- **TASK OBJECTIVE**
Look through the listing and report every line that has "Close" in it.
..........
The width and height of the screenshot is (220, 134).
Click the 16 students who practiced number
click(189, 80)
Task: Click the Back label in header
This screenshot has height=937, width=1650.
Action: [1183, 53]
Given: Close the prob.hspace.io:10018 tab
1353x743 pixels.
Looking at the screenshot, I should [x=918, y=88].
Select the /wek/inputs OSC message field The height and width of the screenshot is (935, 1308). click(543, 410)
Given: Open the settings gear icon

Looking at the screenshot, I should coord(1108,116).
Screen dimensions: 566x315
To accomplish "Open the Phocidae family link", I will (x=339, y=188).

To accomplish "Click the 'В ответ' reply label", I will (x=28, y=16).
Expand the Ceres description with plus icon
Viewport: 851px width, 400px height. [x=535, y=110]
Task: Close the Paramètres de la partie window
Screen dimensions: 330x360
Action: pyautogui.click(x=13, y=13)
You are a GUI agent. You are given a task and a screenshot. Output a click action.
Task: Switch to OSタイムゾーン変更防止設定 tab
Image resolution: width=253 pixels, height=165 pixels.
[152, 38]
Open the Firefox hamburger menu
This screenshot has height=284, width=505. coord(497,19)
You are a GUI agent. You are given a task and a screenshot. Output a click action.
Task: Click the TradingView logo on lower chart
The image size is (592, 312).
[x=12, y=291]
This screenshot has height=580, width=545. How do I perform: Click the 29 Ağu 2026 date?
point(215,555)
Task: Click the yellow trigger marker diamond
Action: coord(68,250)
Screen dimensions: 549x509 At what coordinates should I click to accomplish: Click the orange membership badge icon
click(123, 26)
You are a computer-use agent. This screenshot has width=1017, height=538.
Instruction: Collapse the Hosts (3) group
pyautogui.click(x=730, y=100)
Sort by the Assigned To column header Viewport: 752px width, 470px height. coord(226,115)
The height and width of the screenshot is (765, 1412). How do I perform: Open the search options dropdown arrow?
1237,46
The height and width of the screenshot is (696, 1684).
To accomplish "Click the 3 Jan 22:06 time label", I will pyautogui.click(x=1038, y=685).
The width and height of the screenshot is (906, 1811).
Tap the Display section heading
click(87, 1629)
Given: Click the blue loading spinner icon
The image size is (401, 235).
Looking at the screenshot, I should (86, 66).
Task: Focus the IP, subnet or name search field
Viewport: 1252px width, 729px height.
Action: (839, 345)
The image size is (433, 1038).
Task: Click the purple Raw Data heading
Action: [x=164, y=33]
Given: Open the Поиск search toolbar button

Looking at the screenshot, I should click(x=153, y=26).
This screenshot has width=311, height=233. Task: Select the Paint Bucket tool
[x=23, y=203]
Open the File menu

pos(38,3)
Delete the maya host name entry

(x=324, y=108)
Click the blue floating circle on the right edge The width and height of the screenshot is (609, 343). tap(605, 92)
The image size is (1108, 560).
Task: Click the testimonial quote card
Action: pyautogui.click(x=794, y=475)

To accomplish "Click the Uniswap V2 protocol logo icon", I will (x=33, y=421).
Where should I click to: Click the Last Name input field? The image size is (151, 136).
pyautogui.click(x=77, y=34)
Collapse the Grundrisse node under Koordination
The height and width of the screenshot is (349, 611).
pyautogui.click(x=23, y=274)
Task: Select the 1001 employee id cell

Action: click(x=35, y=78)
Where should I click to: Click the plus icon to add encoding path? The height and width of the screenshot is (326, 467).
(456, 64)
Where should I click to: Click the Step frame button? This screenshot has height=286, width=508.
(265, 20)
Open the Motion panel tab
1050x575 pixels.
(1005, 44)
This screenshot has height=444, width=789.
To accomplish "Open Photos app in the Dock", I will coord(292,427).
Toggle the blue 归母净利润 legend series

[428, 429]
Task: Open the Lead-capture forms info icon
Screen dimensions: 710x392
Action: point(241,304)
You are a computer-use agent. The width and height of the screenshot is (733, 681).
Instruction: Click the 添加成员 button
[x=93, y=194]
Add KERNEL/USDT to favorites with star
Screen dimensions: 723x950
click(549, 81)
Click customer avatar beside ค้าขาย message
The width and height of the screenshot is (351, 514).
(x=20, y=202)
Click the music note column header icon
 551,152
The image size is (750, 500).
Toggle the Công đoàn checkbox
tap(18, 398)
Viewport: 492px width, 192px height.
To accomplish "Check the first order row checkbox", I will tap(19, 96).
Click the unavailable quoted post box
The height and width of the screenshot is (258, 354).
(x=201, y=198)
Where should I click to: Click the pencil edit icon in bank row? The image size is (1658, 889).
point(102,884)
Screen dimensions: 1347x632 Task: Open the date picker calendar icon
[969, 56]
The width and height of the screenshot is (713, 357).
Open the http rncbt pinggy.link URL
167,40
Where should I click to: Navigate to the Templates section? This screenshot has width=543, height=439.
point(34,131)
..........
- **EXERCISE OUTPUT**
Given: Close the prob.hspace.io:10018 tab
Task: Close the Paramètres de la partie window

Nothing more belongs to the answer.